En la dimensión temporal, explicó Daniel, el libro funde pasado, presente y futuro, mediante símbolos que tienen que ver con lo telúrico, con la naturaleza: el árbol, la sombra, la tierra. Desde el punto de vista espacial, va desde la casa a lo exterior, a lo transfronterizo. Funde también las voces de los vivos y de los muertos. Ya no hay remembranza, sino que los muertos hablan por sí mismos, dialogan con la poeta. El pasado, el de los abuelos, se funde con el futuro de los hijos. Y la memoria personal, la del espacio íntimo, se entrelaza con la memoria colectiva.
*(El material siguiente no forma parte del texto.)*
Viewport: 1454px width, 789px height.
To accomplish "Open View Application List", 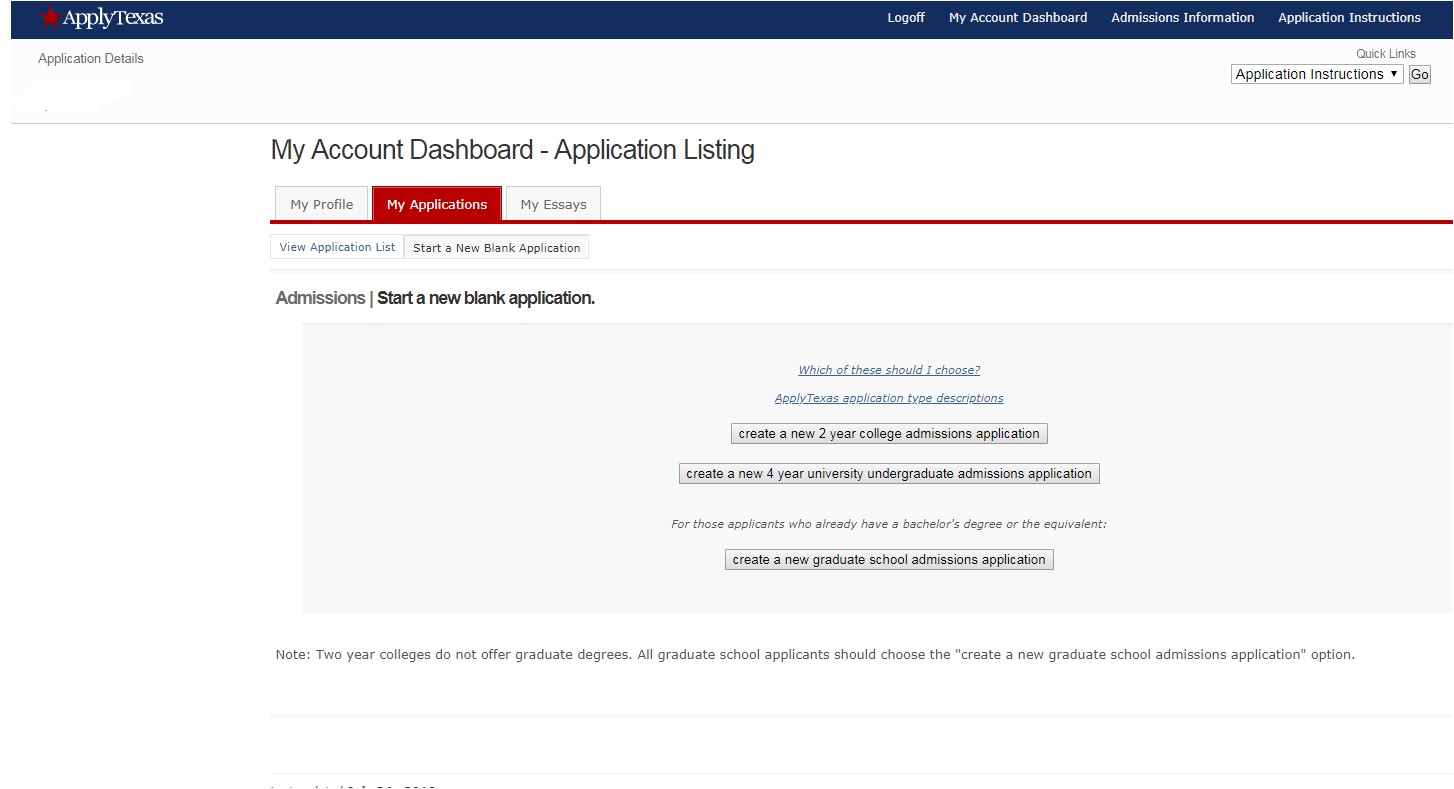I will pos(336,246).
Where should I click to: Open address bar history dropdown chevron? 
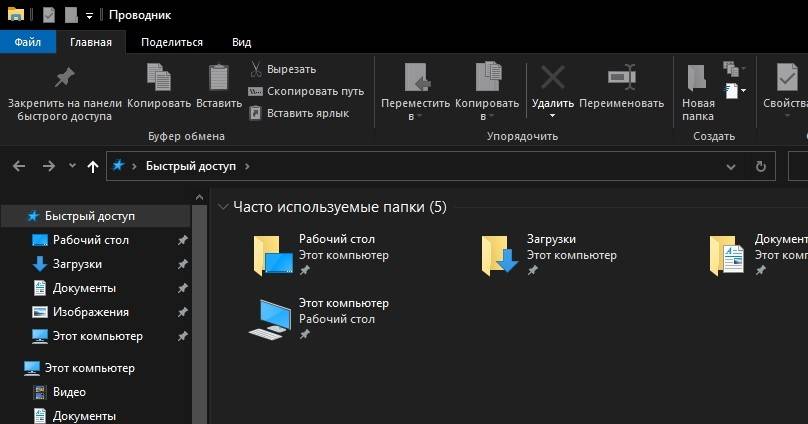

Uno de los símbolos centrales del libro es el árbol. Para Sara Herrera, el árbol es la columna vertebral del libro. “El árbol empieza en el pasado y termina en el futuro, los hijos.” El árbol y el mapa, dice Sara, son los dos ejes que vertebran el poemario, lo íntimo y lo social. El libro es como un embudo, empieza desde fuera y se vuelve hacia dentro. El poemario empieza hablando de un lugar lejano, un pueblo de Francia, donde ocurren sucesos colectivos, pero luego se va volviendo hacia dentro. Por eso es tan importante la memoria, explicó la escritora, una memoria que, aunque arranca de lo individual, se nutre de temas comunes, que nos pertenecen a todos. El árbol nos lleva a la genealogía, donde lo íntimo y lo social confluyen. Las voces de los antepasados, los muertos, sirven para ver las raíces del árbol. Y los frutos son los hijos, el futuro. El árbol es el cobijo, junto con el mapa, la esencia del libro.
“La imagen del mapa sirve, más que para la orientación, para la ubicación”, aclaró Sara Herrera. Aunque ha vivido en muchas ciudades, la infancia, Jerez, siempre será la casa. Viajar, vivir fuera, genera la sensación de desarraigo. Pero al final “todas las ciudades van formando parte de la vida de una”. Ir de un lado a otro es “muy enriquecedor, pero también te produce la sensación de desarraigo, de sentirte un poco perdida siempre”. Y es algo que se manifiesta en la lengua. Da la sensación de que el nuevo idioma “mata” la lengua materna. Sara Herrera reconoció que la vida le obliga a aprender palabras en francés que no supo nunca en español. Es una gimnasia comunicativa. “La escritura es el único espacio en el que, estés en el país que estés, siempre va a ser un refugio, una casa”.
Hasta ahora, los antepasados aparecían en sus libros como parte de un relato, el de la escritora. En este poemario, Sara quiere que estén presentes, con su voz, sin intermediarios. Cuando empezó a escribir el libro, no sabía hacia dónde iba. Sara no maneja un esquema previo en su poesía. Entonces murió su abuela, y no pudo desplazarse para despedirse. “El duelo y la sensación de impotencia influyeron en la escritura.” Su abuela se refugió en los olivos ante el temor que le provocaban las bombas en la guerra en un pueblo de Granada… “Ese fue el episodio vital que desencadenó el proyecto del libro.” Para Sara, ese testimonio era importante, tanto para la biografía individual como para la memoria colectiva. Había que dar voz a una generación que se está marchando, para que los que vienen después, los hijos y nietos, no pierdan ese relato sobre la memoria, común e individual.